The ADUULM-360 Dataset -- A Multi-Modal Dataset for Depth Estimation in Adverse Weather
- URL: http://arxiv.org/abs/2411.11455v1
- Date: Mon, 18 Nov 2024 10:42:53 GMT
- Title: The ADUULM-360 Dataset -- A Multi-Modal Dataset for Depth Estimation in Adverse Weather
- Authors: Markus Schön, Jona Ruof, Thomas Wodtko, Michael Buchholz, Klaus Dietmayer,
- Abstract summary: This work presents the ADUULM-360 dataset, a novel multi-modal dataset for depth estimation.
The ADUULM-360 dataset covers all established autonomous driving sensor modalities, cameras, lidars, and radars.

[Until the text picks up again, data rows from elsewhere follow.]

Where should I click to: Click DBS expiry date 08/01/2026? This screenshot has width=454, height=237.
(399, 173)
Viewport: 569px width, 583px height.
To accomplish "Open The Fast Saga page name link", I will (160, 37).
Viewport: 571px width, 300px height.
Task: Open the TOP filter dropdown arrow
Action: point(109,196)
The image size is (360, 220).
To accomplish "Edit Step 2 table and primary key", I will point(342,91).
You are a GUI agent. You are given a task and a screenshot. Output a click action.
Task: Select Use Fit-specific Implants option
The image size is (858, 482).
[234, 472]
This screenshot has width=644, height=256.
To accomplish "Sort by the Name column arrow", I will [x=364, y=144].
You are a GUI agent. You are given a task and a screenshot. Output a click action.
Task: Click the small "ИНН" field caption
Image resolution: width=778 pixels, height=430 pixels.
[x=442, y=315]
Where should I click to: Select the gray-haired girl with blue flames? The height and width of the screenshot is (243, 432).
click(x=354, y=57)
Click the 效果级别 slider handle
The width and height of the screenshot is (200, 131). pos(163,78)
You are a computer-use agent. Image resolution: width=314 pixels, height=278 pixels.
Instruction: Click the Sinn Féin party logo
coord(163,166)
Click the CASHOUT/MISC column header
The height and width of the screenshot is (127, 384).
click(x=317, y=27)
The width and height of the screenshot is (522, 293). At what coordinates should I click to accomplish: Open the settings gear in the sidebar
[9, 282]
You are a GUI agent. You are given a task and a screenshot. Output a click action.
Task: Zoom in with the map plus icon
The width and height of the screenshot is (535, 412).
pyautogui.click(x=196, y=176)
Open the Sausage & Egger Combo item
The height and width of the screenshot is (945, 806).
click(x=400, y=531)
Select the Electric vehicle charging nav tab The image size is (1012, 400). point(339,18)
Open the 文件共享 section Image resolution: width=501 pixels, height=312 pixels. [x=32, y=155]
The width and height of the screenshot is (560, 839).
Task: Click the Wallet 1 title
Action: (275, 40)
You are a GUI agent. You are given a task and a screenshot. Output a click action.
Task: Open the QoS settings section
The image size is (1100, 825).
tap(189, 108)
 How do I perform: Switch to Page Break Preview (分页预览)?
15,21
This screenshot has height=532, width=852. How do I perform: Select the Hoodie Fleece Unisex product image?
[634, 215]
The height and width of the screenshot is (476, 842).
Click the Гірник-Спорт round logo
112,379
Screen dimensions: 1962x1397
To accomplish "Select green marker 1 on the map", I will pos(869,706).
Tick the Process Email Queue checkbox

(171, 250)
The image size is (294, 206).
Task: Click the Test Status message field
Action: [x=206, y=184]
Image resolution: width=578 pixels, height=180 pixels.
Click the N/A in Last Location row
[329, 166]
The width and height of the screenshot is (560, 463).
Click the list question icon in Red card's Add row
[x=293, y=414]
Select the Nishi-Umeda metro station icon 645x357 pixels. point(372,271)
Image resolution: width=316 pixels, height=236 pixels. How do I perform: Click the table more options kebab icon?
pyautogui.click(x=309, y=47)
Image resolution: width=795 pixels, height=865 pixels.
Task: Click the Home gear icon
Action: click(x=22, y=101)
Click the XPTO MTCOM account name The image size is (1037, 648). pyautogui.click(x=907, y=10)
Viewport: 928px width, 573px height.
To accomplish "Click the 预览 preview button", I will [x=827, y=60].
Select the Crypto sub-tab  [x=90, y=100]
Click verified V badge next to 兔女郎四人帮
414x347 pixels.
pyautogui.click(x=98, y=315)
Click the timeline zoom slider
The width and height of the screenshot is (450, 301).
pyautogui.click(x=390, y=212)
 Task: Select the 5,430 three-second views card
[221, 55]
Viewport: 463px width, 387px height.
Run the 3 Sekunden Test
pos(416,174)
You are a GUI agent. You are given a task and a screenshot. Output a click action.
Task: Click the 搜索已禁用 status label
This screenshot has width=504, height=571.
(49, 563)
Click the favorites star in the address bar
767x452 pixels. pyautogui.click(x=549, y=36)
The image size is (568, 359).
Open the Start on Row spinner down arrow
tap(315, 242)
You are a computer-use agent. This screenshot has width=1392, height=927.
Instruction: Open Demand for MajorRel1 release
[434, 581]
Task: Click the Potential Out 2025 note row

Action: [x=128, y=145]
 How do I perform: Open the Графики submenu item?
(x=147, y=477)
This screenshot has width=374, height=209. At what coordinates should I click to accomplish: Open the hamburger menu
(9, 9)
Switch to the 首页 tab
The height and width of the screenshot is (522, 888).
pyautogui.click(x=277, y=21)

It is the first depth estimation dataset that contains diverse scenes in good and adverse weather conditions.
- Score: 12.155627785852284
- License:
- Abstract: Depth estimation is an essential task toward full scene understanding since it allows the projection of rich semantic information captured by cameras into 3D space. While the field has gained much attention recently, datasets for depth estimation lack scene diversity or sensor modalities. This work presents the ADUULM-360 dataset, a novel multi-modal dataset for depth estimation. The ADUULM-360 dataset covers all established autonomous driving sensor modalities, cameras, lidars, and radars. It covers a frontal-facing stereo setup, six surround cameras covering the full 360-degree, two high-resolution long-range lidar sensors, and five long-range radar sensors. It is also the first depth estimation dataset that contains diverse scenes in good and adverse weather conditions. We conduct extensive experiments using state-of-the-art self-supervised depth estimation methods under different training tasks, such as monocular training, stereo training, and full surround training. Discussing these results, we demonstrate common limitations of state-of-the-art methods, especially in adverse weather conditions, which hopefully will inspire future research in this area. Our dataset, development kit, and trained baselines are available at https://github.com/uulm-mrm/aduulm_360_dataset.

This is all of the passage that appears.